Stored data entries:

- - -

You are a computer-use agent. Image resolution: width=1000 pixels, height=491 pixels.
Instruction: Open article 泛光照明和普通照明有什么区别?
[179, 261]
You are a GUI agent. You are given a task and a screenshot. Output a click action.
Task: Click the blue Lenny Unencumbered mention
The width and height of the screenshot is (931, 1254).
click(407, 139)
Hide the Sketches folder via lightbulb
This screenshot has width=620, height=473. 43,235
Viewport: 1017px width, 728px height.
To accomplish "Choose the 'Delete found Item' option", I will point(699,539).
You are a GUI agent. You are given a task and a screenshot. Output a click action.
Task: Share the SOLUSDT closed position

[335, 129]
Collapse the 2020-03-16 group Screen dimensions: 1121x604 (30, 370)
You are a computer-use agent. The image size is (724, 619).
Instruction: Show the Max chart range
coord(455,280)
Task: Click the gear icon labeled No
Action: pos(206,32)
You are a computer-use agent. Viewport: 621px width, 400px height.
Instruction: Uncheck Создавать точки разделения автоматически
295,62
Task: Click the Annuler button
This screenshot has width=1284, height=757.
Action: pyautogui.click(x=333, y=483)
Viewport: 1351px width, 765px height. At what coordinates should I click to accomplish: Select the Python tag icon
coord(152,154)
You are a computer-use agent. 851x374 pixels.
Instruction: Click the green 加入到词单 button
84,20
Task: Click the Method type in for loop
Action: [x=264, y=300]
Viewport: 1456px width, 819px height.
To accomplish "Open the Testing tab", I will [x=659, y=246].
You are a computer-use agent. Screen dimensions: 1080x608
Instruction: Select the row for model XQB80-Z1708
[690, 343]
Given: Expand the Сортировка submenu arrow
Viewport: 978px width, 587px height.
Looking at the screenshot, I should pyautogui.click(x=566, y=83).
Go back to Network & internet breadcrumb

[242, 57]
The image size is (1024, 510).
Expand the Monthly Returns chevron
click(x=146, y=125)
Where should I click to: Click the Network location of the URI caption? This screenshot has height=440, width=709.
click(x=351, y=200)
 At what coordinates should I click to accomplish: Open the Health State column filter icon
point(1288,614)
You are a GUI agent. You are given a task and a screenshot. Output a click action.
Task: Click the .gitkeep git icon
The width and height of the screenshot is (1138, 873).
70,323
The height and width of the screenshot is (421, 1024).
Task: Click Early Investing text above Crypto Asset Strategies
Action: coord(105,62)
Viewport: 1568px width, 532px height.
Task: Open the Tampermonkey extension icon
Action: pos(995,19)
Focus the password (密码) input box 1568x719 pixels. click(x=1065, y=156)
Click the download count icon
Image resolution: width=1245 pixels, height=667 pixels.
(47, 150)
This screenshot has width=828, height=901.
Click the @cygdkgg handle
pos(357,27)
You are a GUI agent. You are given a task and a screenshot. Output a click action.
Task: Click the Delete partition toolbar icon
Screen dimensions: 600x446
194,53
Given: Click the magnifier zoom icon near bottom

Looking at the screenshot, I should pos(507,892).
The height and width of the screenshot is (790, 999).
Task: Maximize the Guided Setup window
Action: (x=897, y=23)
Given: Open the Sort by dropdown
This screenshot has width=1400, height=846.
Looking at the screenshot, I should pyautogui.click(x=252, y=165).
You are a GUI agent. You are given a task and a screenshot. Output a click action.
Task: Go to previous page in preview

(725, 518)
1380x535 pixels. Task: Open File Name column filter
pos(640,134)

- - -

• [EXERCISE] Copy the records above exactly as written.

• [REPLY]
You are a computer-use agent. Image resolution: width=1000 pixels, height=491 pixels.
Instruction: Open article 泛光照明和普通照明有什么区别?
[179, 261]
You are a GUI agent. You are given a task and a screenshot. Output a click action.
Task: Click the blue Lenny Unencumbered mention
The width and height of the screenshot is (931, 1254).
click(407, 139)
Hide the Sketches folder via lightbulb
This screenshot has width=620, height=473. 43,235
Viewport: 1017px width, 728px height.
To accomplish "Choose the 'Delete found Item' option", I will point(699,539).
You are a GUI agent. You are given a task and a screenshot. Output a click action.
Task: Share the SOLUSDT closed position

[335, 129]
Collapse the 2020-03-16 group Screen dimensions: 1121x604 (30, 370)
You are a computer-use agent. The image size is (724, 619).
Instruction: Show the Max chart range
coord(455,280)
Task: Click the gear icon labeled No
Action: pos(206,32)
You are a computer-use agent. Viewport: 621px width, 400px height.
Instruction: Uncheck Создавать точки разделения автоматически
295,62
Task: Click the Annuler button
This screenshot has width=1284, height=757.
Action: pyautogui.click(x=333, y=483)
Viewport: 1351px width, 765px height. At what coordinates should I click to accomplish: Select the Python tag icon
coord(152,154)
You are a computer-use agent. 851x374 pixels.
Instruction: Click the green 加入到词单 button
84,20
Task: Click the Method type in for loop
Action: [x=264, y=300]
Viewport: 1456px width, 819px height.
To accomplish "Open the Testing tab", I will [x=659, y=246].
You are a computer-use agent. Screen dimensions: 1080x608
Instruction: Select the row for model XQB80-Z1708
[690, 343]
Given: Expand the Сортировка submenu arrow
Viewport: 978px width, 587px height.
Looking at the screenshot, I should pyautogui.click(x=566, y=83).
Go back to Network & internet breadcrumb

[242, 57]
The image size is (1024, 510).
Expand the Monthly Returns chevron
click(x=146, y=125)
Where should I click to: Click the Network location of the URI caption? This screenshot has height=440, width=709.
click(x=351, y=200)
 At what coordinates should I click to accomplish: Open the Health State column filter icon
point(1288,614)
You are a GUI agent. You are given a task and a screenshot. Output a click action.
Task: Click the .gitkeep git icon
The width and height of the screenshot is (1138, 873).
70,323
The height and width of the screenshot is (421, 1024).
Task: Click Early Investing text above Crypto Asset Strategies
Action: coord(105,62)
Viewport: 1568px width, 532px height.
Task: Open the Tampermonkey extension icon
Action: pos(995,19)
Focus the password (密码) input box 1568x719 pixels. click(x=1065, y=156)
Click the download count icon
Image resolution: width=1245 pixels, height=667 pixels.
(47, 150)
This screenshot has width=828, height=901.
Click the @cygdkgg handle
pos(357,27)
You are a GUI agent. You are given a task and a screenshot. Output a click action.
Task: Click the Delete partition toolbar icon
Screen dimensions: 600x446
194,53
Given: Click the magnifier zoom icon near bottom

Looking at the screenshot, I should pos(507,892).
The height and width of the screenshot is (790, 999).
Task: Maximize the Guided Setup window
Action: (x=897, y=23)
Given: Open the Sort by dropdown
This screenshot has width=1400, height=846.
Looking at the screenshot, I should pyautogui.click(x=252, y=165).
You are a GUI agent. You are given a task and a screenshot. Output a click action.
Task: Go to previous page in preview

(725, 518)
1380x535 pixels. Task: Open File Name column filter
pos(640,134)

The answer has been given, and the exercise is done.